Sending a message from user A to user B in this environment typically involves updating 2 tables in 2 separate database instances which usually is treated as a distributed transaction. However, you cannot carry out this distributed transaction because it is very costly so sometimes you resort to updating one table and sending a message to update the second table asynchronously (the overhead for delivering a JMS message is way less than the overhead for locking rows in the second database). In the case of updating the second table asynchronously you are still enforcing the relationships between the user table and the user message tables, but at a later point in time.
De-normalized data comes with synchronization costs: when you are updating the user information on the users table you will need to propagate the changes to received_user_messages and sent_user_messages so that the data stored in these tables will be up-to-date. This could be done via asynchronous processing as well, sending a message about data being changed on an ESB and having the concerned parties listening for and processing it. Synchronization costs should be watched very carefully because they could spawn a very high number of messages. Ideally we would synchronize data which is updated rarely (such as user information) in order to keep the number of synchronization messages down. Carrying out synchronization procedures in batches could be a way to deal with a large number of synchronization messages with the side effect that it may increase the latency with which the synchronization takes place.

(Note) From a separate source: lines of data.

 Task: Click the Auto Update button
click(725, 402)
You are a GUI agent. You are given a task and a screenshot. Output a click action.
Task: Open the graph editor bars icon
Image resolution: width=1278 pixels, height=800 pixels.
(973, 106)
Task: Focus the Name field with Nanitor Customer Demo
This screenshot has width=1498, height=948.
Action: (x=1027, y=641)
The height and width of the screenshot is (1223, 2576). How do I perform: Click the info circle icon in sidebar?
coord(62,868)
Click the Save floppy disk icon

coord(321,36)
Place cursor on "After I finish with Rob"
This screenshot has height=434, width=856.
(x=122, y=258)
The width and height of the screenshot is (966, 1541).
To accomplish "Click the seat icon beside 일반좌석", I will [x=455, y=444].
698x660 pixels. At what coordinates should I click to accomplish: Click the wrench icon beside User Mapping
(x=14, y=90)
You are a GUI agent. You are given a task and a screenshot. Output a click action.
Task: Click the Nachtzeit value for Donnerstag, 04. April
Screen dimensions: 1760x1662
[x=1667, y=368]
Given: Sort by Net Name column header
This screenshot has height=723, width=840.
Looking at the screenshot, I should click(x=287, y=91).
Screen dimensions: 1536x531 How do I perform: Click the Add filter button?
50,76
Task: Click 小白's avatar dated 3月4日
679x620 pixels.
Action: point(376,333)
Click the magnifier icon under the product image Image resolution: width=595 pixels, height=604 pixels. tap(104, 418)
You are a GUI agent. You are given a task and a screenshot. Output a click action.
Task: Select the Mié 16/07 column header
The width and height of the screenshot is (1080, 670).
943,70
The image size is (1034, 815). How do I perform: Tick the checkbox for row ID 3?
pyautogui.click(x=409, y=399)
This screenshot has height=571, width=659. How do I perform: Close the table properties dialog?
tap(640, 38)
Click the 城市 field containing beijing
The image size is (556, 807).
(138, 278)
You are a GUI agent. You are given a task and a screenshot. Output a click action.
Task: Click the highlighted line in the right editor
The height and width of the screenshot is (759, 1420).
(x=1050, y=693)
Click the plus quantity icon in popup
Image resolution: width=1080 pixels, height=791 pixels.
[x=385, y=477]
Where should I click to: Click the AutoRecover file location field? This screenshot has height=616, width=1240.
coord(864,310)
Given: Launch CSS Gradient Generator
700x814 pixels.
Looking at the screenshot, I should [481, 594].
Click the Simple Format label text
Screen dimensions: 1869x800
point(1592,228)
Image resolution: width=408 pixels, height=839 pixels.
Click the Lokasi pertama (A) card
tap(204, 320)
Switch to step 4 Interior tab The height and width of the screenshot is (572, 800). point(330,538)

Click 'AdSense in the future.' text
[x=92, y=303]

Large scale computing typically seems to resolve around asynchronous processing (because in transactions message passing is cheaper than database access) and de-normalized data across with the overhead implied by it. The relationships previously enforced by normalizing data are usually enforced by passing JMS messages which carry out the data changes asynchronously. This design is driven primarily by the large volume of data which cannot be serviced by only one database and by the costs of carrying out a distributed transaction spanning 2 databases.
This is one design that I see emerging for large scale computing: de-normalized data along with asynchronous processes which are enforcing the relationships between entities via message passing.

It remains to be seen if this type of grid architecture will prevail in the future. Working against it is the emergence of multi-core processors which would allow for scaling up cheaply as envisaged by Brian Goetz in this article. If chips with hundreds of multi-cores and with large amounts of memory become reality scaling out could end-up costing more than scaling up and all the above could become history pretty fast. Scaling out will continue to make sense in some environments with humongous amounts of data (think Amazon, Google, eBay, etc…) but for the current fastest growing segment in grid applications, typically applications processing moderately large amounts of data, it may make sense to scale up once chips with a large number of multi-cores become a reality.

To watch…

P.S. These shifts in data processing (moving to a grid-type of architecture in order to accommodate the increase in data and then back to a single-box architecture because of the appearance of chip with a large number of cores) makes a pretty good case for abstraction in order to lower the costs of transition from one architecture to another. Ideally the architecture and the environment in which an application runs should not affect the business logic of that application. One way to insulate your application’s business logic from these infrastructure issues is by abstraction.